平日19:00-21:00、土曜日14:30-21:00と日曜日10:00-14:30は、個人客は入場料が無料になります。
他の美術館同様、閉館の15分前にはキッチリ、冷酷非情に追い出されます。

(始まりは遅れがちなのに、なぜか終わりだけは定刻に終わるスペイン・・・)

中は広く、映像作品も多いので、本館の常設展示をザッと一通り見るだけでも最低2時間は必要です。
絵の前で立ち止まったり、新館等の建築を撮影したりしたい人は、3-4時間は見ておきたいところ。
なお、某「ヨーロッパ建築案内」ガイドブックによれば「ハイテクの粋を集めた」そうなイアン・リッチー設計の本館のガラスのエレベータはおかしな動きをしますので、お急ぎの方は要注意。

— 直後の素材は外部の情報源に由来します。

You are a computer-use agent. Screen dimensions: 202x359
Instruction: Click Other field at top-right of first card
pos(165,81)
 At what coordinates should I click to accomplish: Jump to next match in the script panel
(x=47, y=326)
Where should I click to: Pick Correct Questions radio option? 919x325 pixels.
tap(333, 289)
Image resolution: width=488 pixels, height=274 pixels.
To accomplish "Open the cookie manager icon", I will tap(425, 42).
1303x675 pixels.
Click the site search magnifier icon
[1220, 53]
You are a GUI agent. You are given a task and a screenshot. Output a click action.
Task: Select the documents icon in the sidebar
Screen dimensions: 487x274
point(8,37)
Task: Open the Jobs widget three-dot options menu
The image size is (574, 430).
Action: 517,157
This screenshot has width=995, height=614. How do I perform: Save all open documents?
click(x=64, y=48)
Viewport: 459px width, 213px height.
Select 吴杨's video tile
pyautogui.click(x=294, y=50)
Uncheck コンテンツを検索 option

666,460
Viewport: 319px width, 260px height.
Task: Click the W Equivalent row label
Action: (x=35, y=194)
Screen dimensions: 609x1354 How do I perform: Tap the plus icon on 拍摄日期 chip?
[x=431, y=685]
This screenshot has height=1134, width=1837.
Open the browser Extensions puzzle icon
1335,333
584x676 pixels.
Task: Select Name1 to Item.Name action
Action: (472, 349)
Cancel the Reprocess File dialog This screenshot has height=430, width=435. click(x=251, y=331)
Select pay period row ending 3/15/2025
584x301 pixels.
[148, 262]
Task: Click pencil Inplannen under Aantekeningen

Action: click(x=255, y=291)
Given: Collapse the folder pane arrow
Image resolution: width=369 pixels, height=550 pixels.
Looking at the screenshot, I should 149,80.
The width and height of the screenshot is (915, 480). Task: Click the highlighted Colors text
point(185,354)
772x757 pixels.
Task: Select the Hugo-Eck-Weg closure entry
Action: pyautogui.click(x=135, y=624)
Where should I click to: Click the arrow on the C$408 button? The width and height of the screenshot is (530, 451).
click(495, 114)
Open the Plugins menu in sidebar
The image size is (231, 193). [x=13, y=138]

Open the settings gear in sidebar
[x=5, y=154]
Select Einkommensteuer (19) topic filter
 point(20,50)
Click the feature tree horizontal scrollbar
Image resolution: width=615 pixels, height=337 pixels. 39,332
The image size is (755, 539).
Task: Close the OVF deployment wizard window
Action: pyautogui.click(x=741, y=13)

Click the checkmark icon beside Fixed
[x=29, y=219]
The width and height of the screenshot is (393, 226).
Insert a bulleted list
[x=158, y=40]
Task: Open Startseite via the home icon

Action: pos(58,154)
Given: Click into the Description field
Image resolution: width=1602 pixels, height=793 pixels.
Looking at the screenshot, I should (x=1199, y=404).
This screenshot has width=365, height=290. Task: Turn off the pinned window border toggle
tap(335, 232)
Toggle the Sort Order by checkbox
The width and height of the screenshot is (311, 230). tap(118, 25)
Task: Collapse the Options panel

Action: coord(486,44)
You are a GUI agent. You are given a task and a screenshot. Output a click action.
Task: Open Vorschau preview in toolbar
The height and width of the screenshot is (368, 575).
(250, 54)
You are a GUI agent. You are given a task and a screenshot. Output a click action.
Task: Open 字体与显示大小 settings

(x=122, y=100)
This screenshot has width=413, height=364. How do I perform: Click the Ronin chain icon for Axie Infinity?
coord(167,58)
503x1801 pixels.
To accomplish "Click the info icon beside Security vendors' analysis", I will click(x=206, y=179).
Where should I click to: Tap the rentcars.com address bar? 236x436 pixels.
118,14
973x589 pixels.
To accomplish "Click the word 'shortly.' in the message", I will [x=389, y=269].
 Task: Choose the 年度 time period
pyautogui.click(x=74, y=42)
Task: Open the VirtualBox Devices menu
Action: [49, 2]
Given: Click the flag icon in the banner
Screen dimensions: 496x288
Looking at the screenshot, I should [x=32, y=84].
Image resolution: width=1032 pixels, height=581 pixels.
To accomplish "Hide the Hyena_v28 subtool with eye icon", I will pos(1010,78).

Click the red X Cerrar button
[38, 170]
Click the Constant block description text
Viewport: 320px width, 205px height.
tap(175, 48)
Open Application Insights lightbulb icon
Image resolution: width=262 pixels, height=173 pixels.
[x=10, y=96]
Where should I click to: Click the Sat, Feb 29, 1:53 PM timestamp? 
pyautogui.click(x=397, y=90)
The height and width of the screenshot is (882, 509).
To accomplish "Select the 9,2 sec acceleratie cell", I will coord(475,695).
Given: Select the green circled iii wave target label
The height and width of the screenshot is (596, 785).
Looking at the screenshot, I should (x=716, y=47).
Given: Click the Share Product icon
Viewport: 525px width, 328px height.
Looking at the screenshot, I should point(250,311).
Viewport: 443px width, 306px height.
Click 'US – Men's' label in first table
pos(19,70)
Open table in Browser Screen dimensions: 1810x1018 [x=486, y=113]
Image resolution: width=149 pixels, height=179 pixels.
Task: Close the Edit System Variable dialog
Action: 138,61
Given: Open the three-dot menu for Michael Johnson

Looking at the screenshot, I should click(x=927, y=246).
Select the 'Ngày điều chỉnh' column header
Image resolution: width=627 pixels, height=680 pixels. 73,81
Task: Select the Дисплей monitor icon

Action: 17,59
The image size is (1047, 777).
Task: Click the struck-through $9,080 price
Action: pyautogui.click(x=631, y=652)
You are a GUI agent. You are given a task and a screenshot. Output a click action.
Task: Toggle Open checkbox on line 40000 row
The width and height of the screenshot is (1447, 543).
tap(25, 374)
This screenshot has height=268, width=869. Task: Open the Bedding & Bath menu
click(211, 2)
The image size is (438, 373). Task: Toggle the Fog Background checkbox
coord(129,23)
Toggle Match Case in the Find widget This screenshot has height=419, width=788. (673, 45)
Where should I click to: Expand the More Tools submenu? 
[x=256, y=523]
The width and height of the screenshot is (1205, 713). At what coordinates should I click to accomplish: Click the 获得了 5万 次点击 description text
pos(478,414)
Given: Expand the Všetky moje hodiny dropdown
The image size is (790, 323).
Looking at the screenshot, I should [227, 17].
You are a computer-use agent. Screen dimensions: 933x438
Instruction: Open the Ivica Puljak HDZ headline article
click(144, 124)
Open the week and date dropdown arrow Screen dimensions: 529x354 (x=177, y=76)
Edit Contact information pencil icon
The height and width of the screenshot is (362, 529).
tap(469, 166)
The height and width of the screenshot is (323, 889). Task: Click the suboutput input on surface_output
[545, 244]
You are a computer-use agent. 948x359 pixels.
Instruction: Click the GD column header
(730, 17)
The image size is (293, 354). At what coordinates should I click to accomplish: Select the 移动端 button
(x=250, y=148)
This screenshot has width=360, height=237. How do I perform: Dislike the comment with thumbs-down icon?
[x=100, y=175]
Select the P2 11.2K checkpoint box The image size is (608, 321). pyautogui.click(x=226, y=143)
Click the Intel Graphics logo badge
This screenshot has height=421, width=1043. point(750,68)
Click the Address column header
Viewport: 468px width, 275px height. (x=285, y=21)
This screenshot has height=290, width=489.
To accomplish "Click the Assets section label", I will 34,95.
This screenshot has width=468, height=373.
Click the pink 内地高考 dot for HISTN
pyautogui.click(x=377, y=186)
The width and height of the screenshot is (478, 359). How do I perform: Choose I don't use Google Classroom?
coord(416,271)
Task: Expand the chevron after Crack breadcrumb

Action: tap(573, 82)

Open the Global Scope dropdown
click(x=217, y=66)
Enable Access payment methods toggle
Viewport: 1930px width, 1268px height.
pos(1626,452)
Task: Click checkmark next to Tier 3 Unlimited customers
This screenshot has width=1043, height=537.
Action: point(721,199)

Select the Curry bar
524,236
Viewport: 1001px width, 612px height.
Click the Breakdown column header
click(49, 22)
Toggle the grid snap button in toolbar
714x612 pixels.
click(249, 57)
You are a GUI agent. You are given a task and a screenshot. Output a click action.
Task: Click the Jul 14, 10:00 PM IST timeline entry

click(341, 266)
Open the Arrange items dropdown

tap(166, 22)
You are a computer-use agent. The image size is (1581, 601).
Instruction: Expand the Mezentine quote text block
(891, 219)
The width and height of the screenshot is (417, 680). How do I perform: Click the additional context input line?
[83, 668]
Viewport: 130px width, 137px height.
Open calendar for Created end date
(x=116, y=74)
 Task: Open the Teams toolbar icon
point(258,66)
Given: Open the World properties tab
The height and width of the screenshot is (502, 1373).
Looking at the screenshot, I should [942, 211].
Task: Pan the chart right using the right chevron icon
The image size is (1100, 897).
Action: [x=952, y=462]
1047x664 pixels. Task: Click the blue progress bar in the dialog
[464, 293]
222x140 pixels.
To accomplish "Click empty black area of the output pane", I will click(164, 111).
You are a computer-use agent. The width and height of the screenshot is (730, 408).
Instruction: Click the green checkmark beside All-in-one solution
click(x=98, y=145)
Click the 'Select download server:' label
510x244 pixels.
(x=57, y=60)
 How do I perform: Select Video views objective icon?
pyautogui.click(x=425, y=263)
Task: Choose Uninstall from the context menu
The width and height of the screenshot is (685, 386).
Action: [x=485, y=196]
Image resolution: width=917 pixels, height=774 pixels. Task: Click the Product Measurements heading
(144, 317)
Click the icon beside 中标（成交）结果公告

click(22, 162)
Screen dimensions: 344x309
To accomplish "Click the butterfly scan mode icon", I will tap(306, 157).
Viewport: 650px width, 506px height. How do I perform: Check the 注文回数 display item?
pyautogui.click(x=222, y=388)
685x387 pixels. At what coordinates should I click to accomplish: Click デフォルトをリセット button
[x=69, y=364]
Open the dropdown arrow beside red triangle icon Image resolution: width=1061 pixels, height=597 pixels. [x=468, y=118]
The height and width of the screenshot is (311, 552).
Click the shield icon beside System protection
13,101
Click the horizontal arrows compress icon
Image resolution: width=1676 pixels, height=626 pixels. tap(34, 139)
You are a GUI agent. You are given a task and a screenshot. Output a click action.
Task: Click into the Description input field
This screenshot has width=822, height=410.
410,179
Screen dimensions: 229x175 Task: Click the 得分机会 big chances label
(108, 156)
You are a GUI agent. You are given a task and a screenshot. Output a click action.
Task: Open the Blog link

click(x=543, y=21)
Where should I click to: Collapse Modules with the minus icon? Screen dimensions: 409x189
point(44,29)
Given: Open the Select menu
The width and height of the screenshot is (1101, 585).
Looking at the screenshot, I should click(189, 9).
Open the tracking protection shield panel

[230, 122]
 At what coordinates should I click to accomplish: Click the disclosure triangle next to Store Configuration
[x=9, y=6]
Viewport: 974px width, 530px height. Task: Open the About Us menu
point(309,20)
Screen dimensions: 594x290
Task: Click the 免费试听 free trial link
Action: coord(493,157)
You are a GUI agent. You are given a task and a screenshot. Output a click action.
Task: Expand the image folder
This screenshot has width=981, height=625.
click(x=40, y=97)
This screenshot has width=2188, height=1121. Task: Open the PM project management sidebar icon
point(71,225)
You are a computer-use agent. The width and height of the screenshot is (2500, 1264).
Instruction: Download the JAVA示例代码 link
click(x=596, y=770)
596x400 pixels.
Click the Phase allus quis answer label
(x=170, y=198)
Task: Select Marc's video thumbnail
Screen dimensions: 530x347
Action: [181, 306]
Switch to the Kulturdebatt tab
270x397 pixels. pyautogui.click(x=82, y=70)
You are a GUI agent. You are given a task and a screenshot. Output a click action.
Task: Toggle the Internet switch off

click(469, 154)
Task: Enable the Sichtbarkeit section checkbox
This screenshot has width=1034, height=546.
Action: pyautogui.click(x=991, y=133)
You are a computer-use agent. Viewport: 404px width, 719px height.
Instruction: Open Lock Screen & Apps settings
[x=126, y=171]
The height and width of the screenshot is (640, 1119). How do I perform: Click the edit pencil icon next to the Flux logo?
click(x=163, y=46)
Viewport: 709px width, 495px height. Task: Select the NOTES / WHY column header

メニューがお高いので私は座りませんでしたが、新館1階のカフェのインテリアは遊び心がいっぱい。
新館には図書館もあり、そこいらじゅうに「WiFiエリア」と書いてあり、PCがあれば使えた模様。

驚いたことに、こちらの美術館では、展示室内も、フラッシュさえ焚かなければ写真撮影可です。鉄道の駅なども含めてむやみやたらに「No foto!」なスペインにおいて、これはとても異例なことです。マドリードの中で最もゆっくりしたいと思った見学場所でした。